▸ EXERCISES
(1) In the passage about the custody dispute over Aya, which countries' courts handled the terms of the divorce?
(2) Continue the passage about the custody dispute over Aya from the point where it ends.

▸ DOCUMENT SECTION
╭──

In September 2008, Prince Sattam allegedly kidnapped Aya when she and her mother visited Saudi Arabia. Cohen-Ahnine said that she had been accused by the Saudi authorities of being a Muslim who converted to Judaism, a capital crime in Saudi Arabia, and was held in the prince's palace. However, she reportedly escaped when a maid left her door open and fled to the French embassy, and subsequently returned to France. Since then, Aya has been living in a palace in Riyadh, while France's Foreign Ministry (as well as former French President Nicolas Sarkozy) attempted to bring the child back to France. Aya spoke occasionally with her mother by telephone.

Prince Sattam denied that he had kidnapped either Aya or her mother, saying that Cohen-Ahnine was allowed to "come and go as she pleased" and that she had converted to Islam and married Prince Sattam under Islamic law. The prince said the terms of the divorce, which were put through courts in Lebanon and Saudi Arabia, required that the parents share custody of the child. The prince also said that a protocol was created which offered Cohen-Ahnine a house (all expenses paid) and access to Aya, and the possibility of taking Aya on vacation for 1.5 months a year.

╰──

▸ RECORDS SHOWN
╭──

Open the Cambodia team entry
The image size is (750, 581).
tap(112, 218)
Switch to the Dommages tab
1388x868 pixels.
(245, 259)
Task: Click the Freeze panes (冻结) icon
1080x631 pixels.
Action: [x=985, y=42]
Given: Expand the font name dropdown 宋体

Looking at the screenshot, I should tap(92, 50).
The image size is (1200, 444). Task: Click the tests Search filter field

╰──
╭──

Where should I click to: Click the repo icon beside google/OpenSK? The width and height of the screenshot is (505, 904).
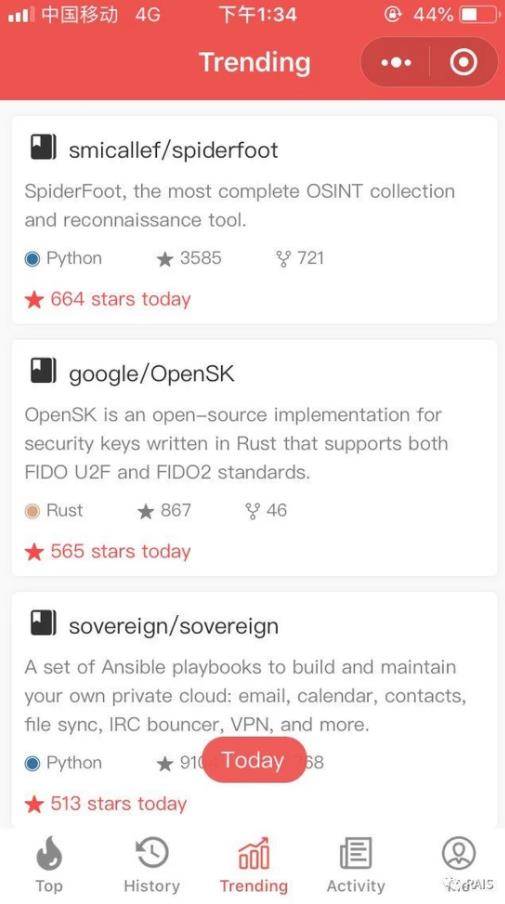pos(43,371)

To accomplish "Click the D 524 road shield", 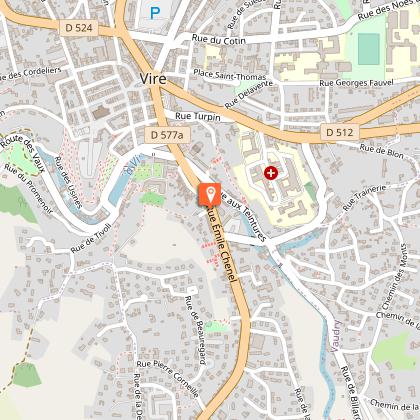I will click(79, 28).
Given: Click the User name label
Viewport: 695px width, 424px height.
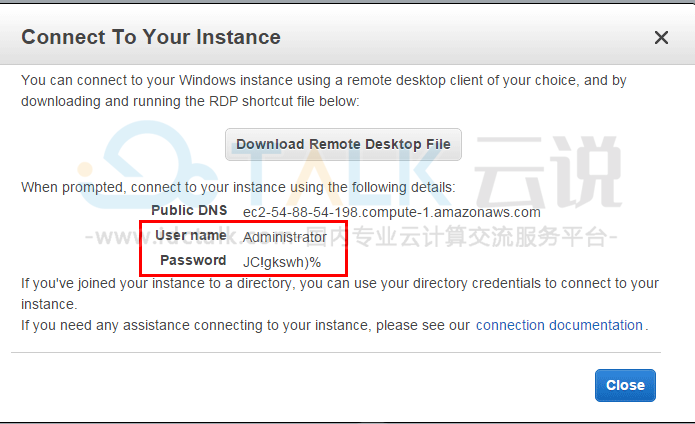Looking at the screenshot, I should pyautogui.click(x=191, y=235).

╰──

▸ EXPECTED RESPONSES
(1) Lebanon and Saudi Arabia.

(2)
Cohen-Ahnine was involved in diplomatic attempts to receive custody of Aya, and wrote a book about her struggle, entitled Give My Daughter Back!. She stated that she had seen Facebook pictures of Aya in a niqab and playing with the Prince's firearms, and became concerned over her daughter.

===Court verdict===
In January 2012, a Paris criminal court ordered Prince al-Saud to hand over custody of Aya to her mother and also to provide child support of €10,000 (£8,300) each month. Cohen-Ahnine said that the ruling was a "great victory for me and vindicates everything I have said... but I'm still very worried for my child's future." Cohen-Ahnine's lawyer said, "It's a first step in a long journey. Aya must be returned to her mother so that she can live in France, where she has always lived."

Prince Sattam said that he would challenge the decision and send lawyers to France, and said that France does not have the right to take her back. The prince said, "She is a Saudi citizen and a princess. They cannot oblige a princess to leave this country." The prince also said, "If need be, I'll go like [Osama] bin Laden and hide in the mountains with Aya." As a result of the court ruling, Prince Sattam faced an international arrest warrant for ignoring the verdict.

==Death==
Following the court ruling, Cohen-Ahnine prepared to leave for Riyadh in September 2012 to visit Aya.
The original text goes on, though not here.